Entries supplied »
- - -
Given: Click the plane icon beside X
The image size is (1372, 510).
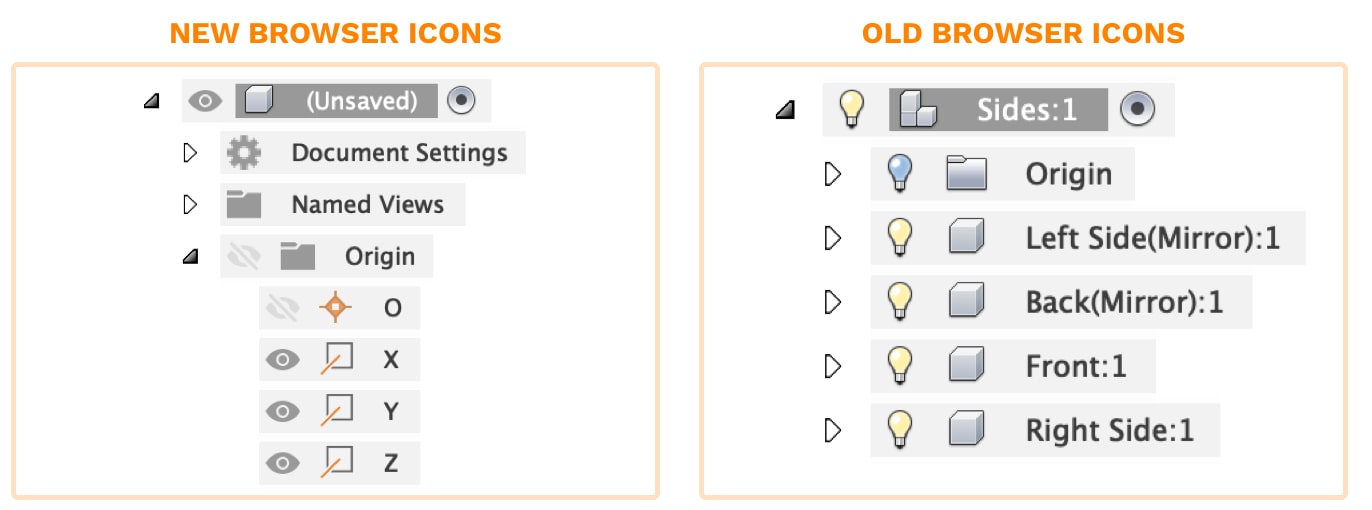Looking at the screenshot, I should (x=336, y=359).
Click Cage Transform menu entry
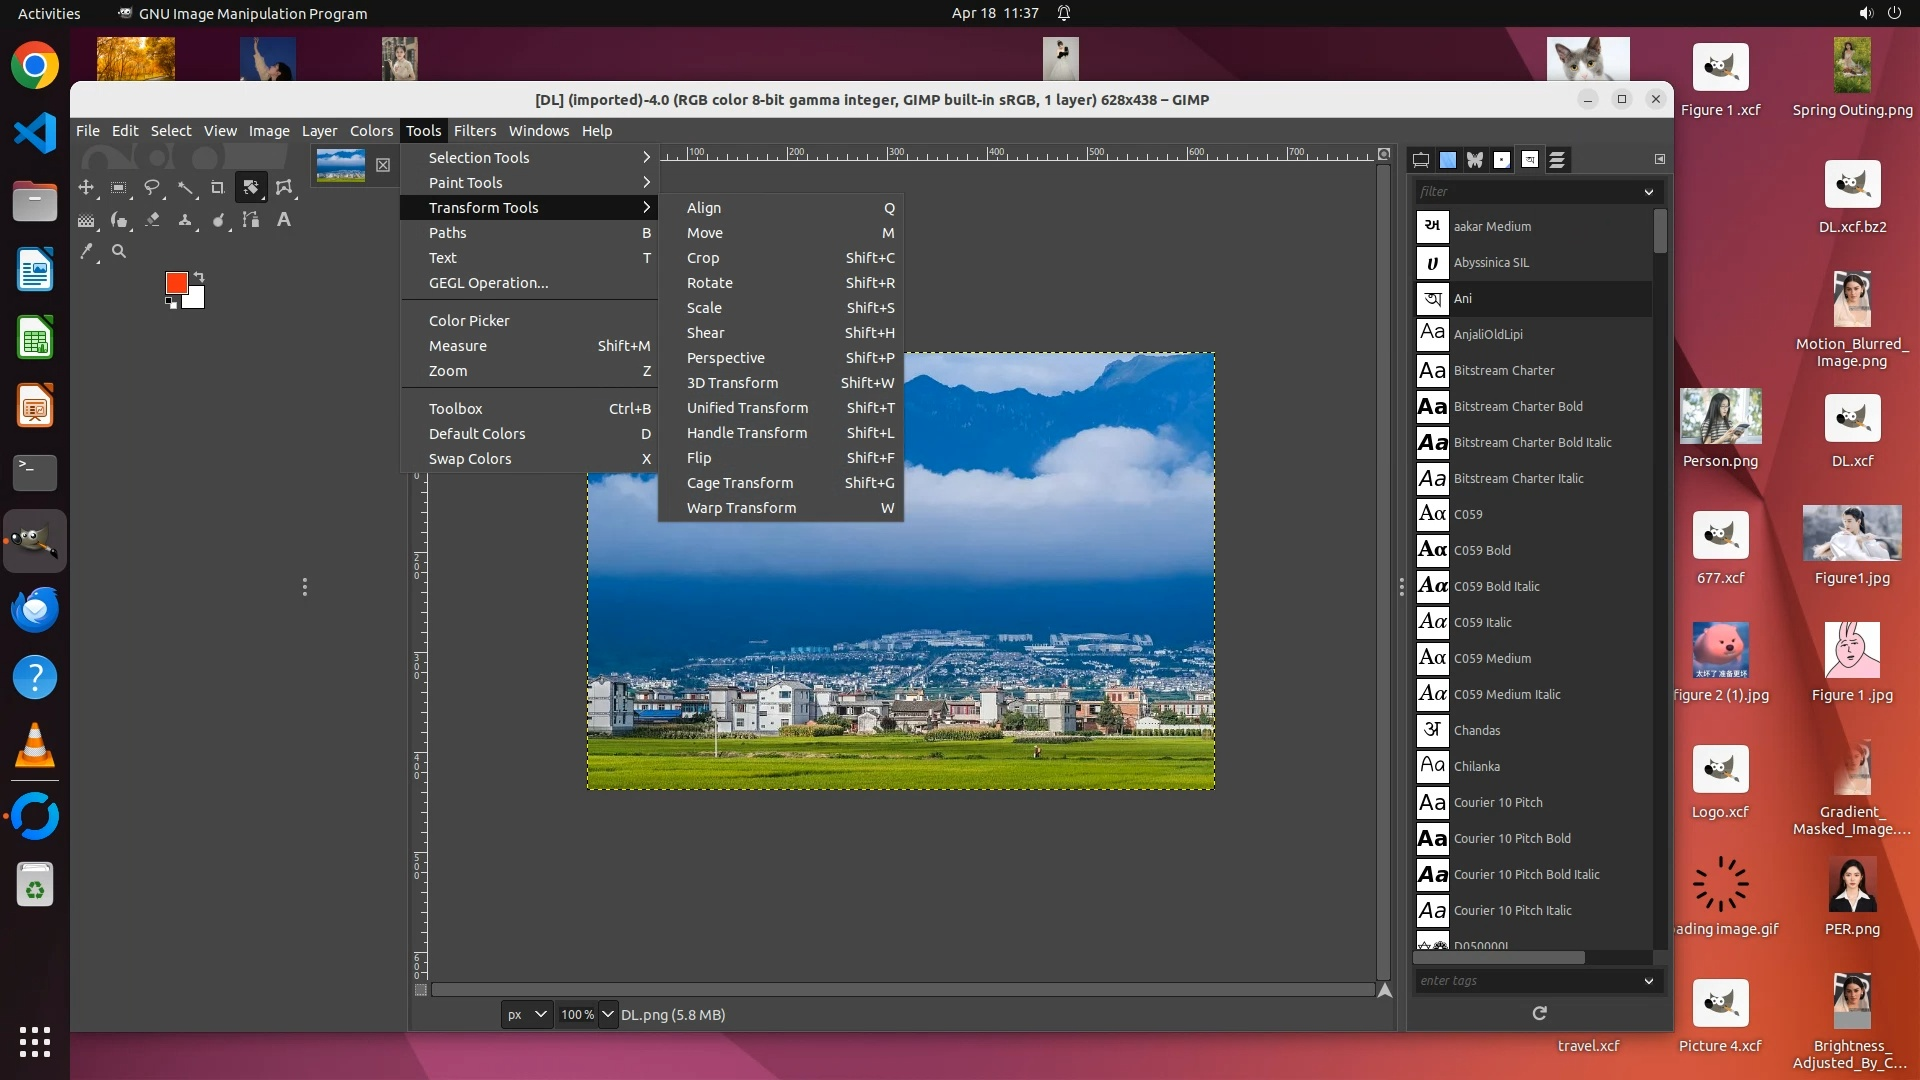The height and width of the screenshot is (1080, 1920). (739, 483)
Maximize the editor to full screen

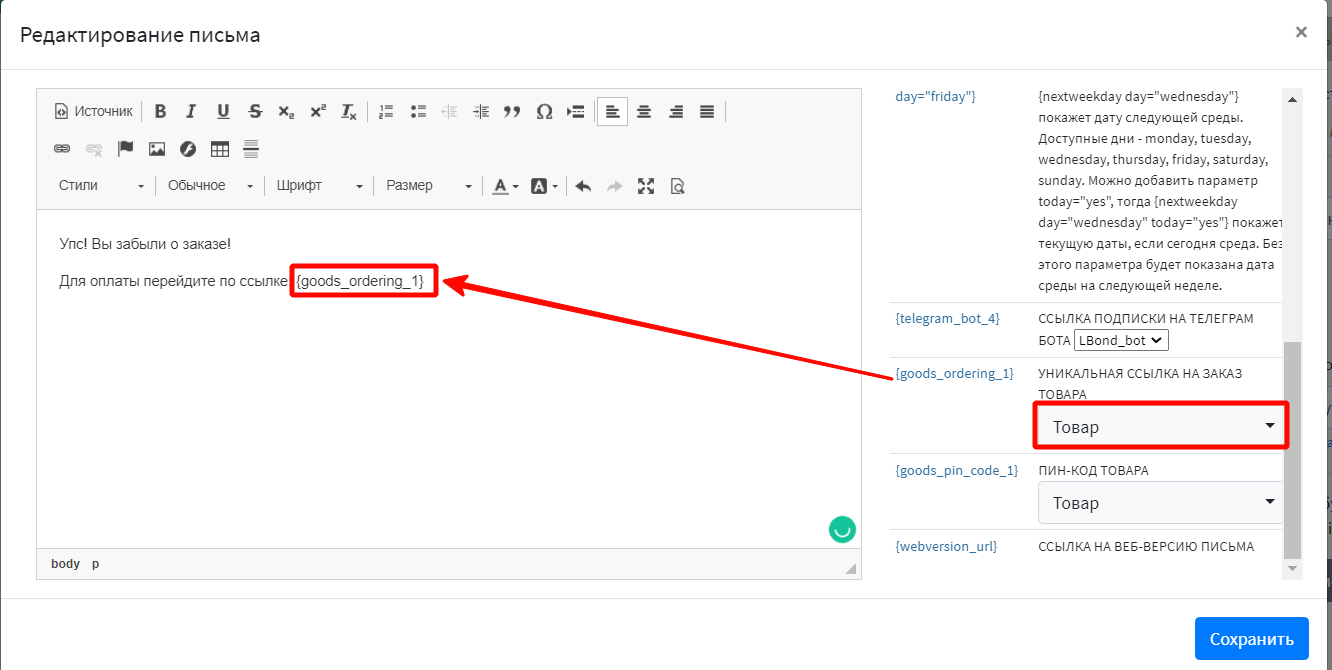(646, 186)
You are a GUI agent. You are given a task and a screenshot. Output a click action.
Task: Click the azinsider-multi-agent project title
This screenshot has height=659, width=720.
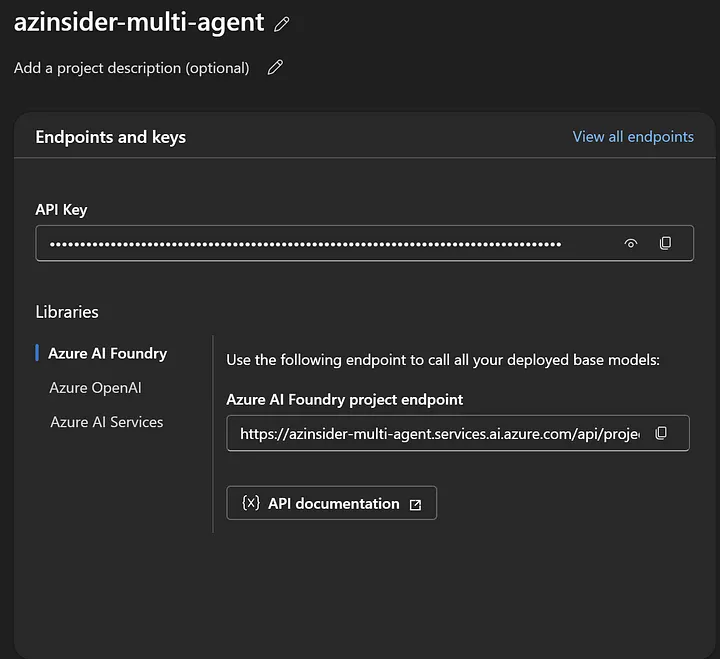(139, 22)
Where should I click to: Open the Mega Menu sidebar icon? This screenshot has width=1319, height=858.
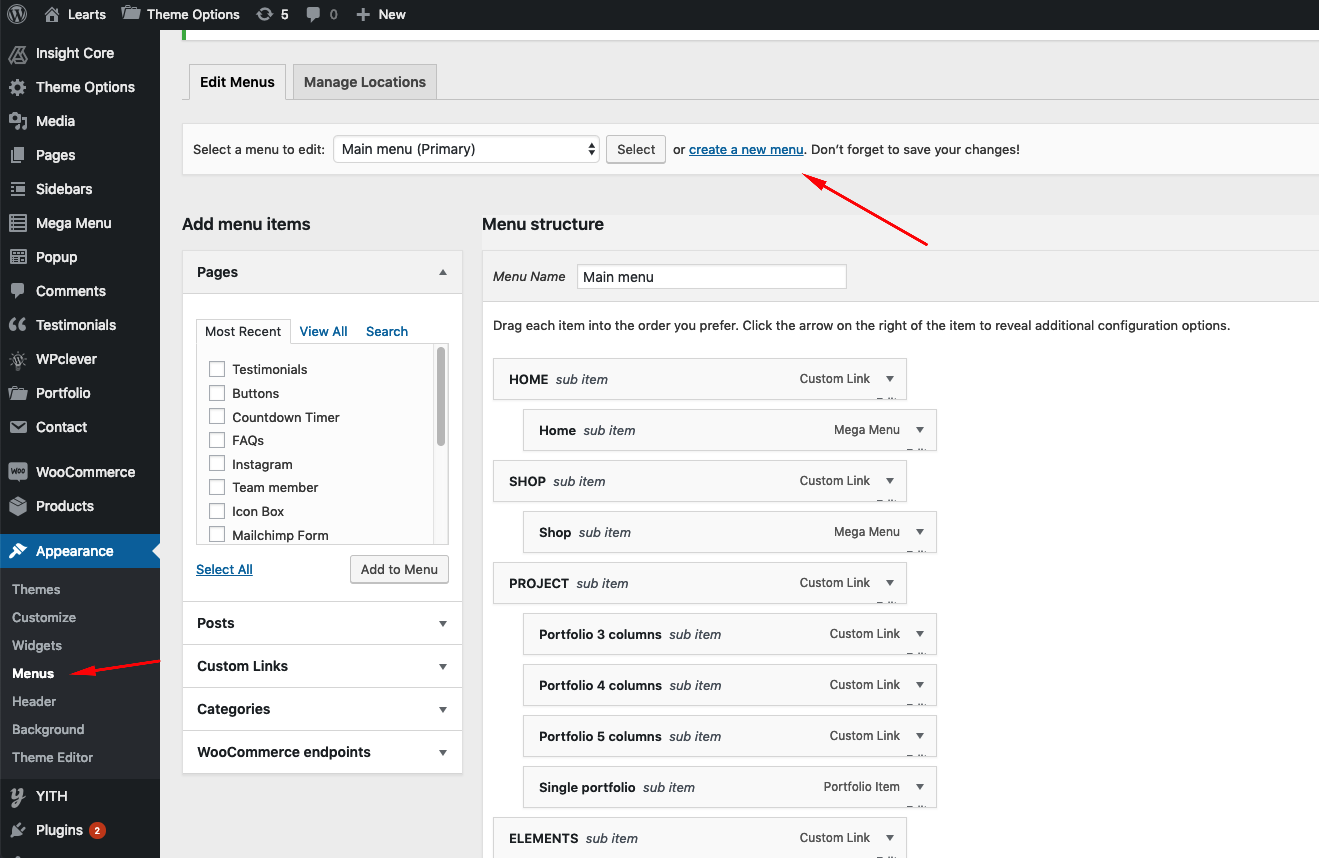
- - -
Short task »
Convert the rows above into a JSON list of strings, one string per line, starting at the line containing "Maximize the editor to full screen" and continuing through the last of the rows. Omit blank lines and leave the pictures out of the answer.

Result of this task »
[
  "Maximize the editor to full screen",
  "(646, 186)",
  "You are a GUI agent. You are given a task and a screenshot. Output a click action.",
  "Task: Click the azinsider-multi-agent project title",
  "This screenshot has height=659, width=720.",
  "(139, 22)",
  "Where should I click to: Open the Mega Menu sidebar icon? This screenshot has width=1319, height=858."
]